Tuesday Morning Quaterback: It Doesn't Pay To Punt

Which leaves us with the question of whether the coach conjectured by Shula could ever exist. Such a coach would need to be completely unconcerned with the media and owner backlash that would follow a loss caused by a no-punt policy. Such a coach would need to be fearless, and financially independent. Will there ever be such a coach? Tuesday Morning Quarterback wonders. But next time it's fourth-and-3 and you hear the announcers say "now they have to punt," just remember: No, they don't have to punt.

In other football news, all hail the United States Saints! That's what TMQ called the team last season during its wanderings, and surely they were the United States Saints last night upon their triumphal return to New Orleans. The emotion of the event was powerful, but the Saints played so well it forced one to wonder: Maybe this is actually a top team. How fitting if the football gods repaid the Saints' horrible 2005 with a wonderful 2006. Between Drew Brees and Reggie Bush looking so, so good while Daunte Culpepper and Mario Williams look so, so bad, there must be serious buyer's remorse today in Miami and Houston. The Saints' early blocked-punt touchdown was not only a sweet play but conformed with TMQ's immutable law of punt defense: Send Eight to Make a Punt Go Backward. As this column has pointed out before, NFL coaches rarely send more than five rushers after the punter. It's blame-shifting: if the coach calls an all-out rush and the kicker is roughed then a coaching decision is blamed, whereas if there's a light rush, a return and the offense fails to move the ball, then the players are blamed. On the first Atlanta punt, New Orleans overloaded the line with eight men in tight, and all eight came: Thunk! For the rest of the contest, New Orleans rushed only five. NFL special teams coaches, take heed.
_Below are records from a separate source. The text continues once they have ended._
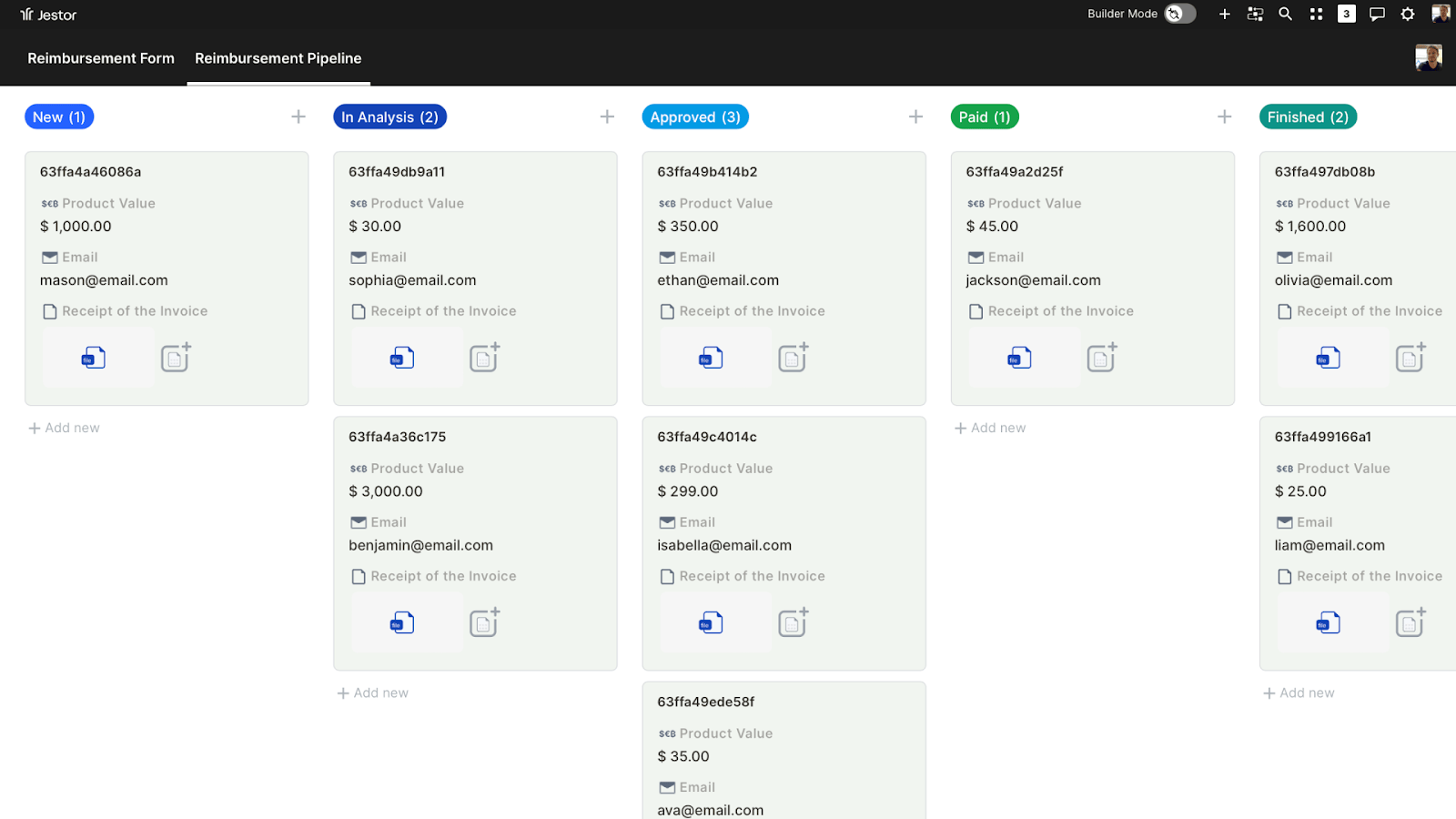Open notifications badge showing 3
1456x819 pixels.
1346,14
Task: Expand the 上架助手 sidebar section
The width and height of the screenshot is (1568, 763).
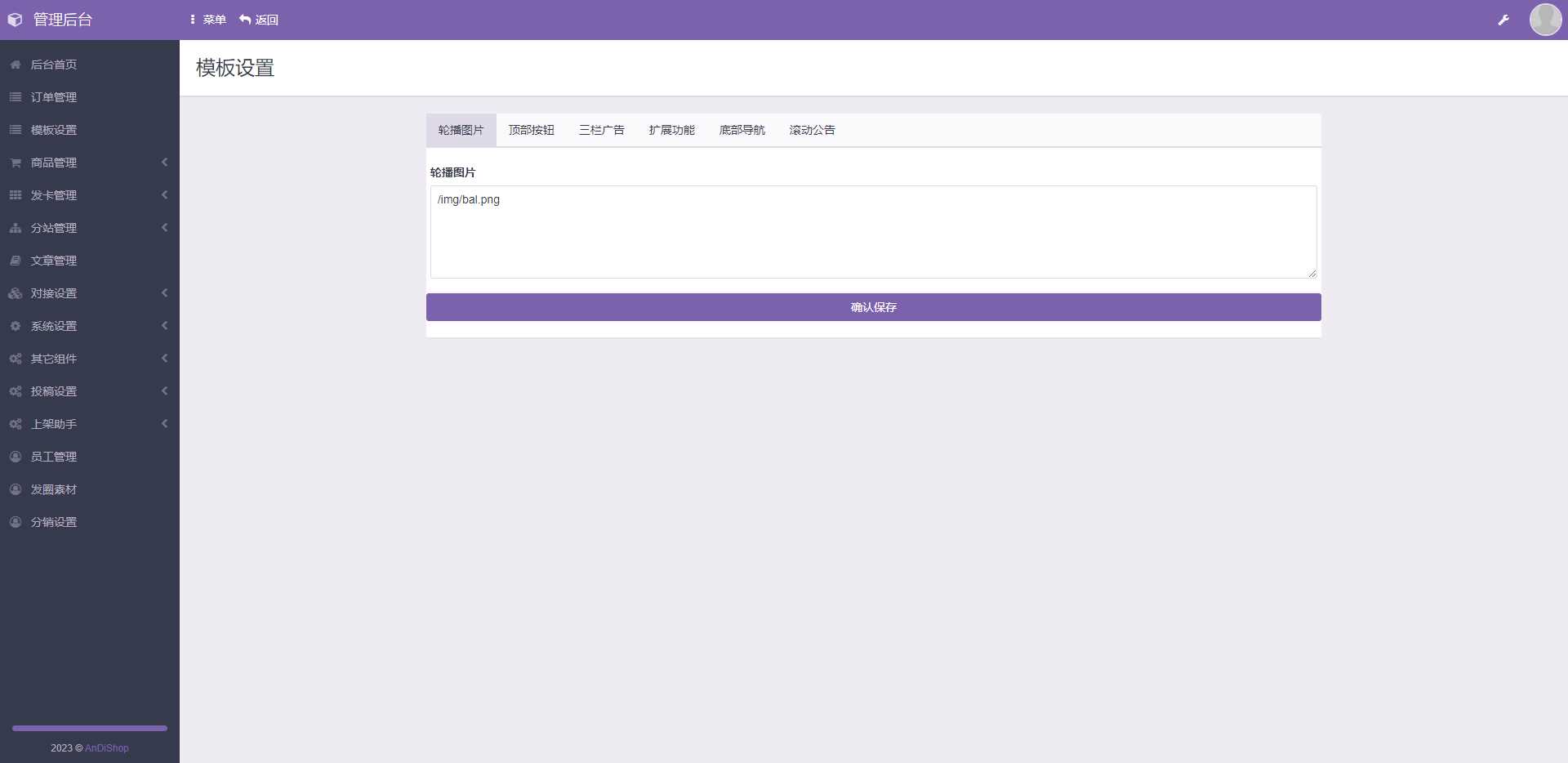Action: tap(90, 424)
In other news, they were booing in Foxborough as the Patriots left the field at halftime. Sure, New England has won three of the last five Super Bowls. But what have you done for us lately! Meanwhile, Ben Roethlisberger has lost two consecutive games and threw three awful interceptions on Sunday. Now he's only 28-6 as an NFL starter. He's really tailing off! How soon till Steelers fans start booing Roethlisberger?

Stat of the Week No. 1: Baltimore and San Diego have outscored their opponents by a combined 110 points.

Stat of the Week No. 2: At 1:59 p.m. ET on Sunday, almost an hour into their third game of the season, the Buccaneers scored their first touchdown of the 2006 season.

Stat of the Week No. 3: Because the Raiders had a bye, it will be October before Oakland scores its first touchdown of the 2006 season.

Stat of the Week No. 4: Seattle is on a 23-4 streak at home.

Stat of the Week No. 5: At 11:22 p.m. ET on Sunday, the Broncos allowed their first touchdown of the 2006 season. Considering an overtime, the Denver defense played 12 consecutive quarters without allowing a touchdown.

Stats of the Week No. 6: At 8:53 p.m. ET on Monday, the Falcons allowed their first touchdown of the 2006 season.

Stats of the Week No. 7: At the end of the first quarter in Seattle, Eli Manning had two interceptions and minus-12 yards passing.

Stats of the Week No. 8 : The Giants have not won in Seattle in 25 years.

Stats of the Week No. 9 : Stretching back to Jan. 1, when the Buccaneers won the NFC South, Tampa has lost four straight.

Stats of the Week No. 10 : The Saints are 3-0 for the first time since 1842.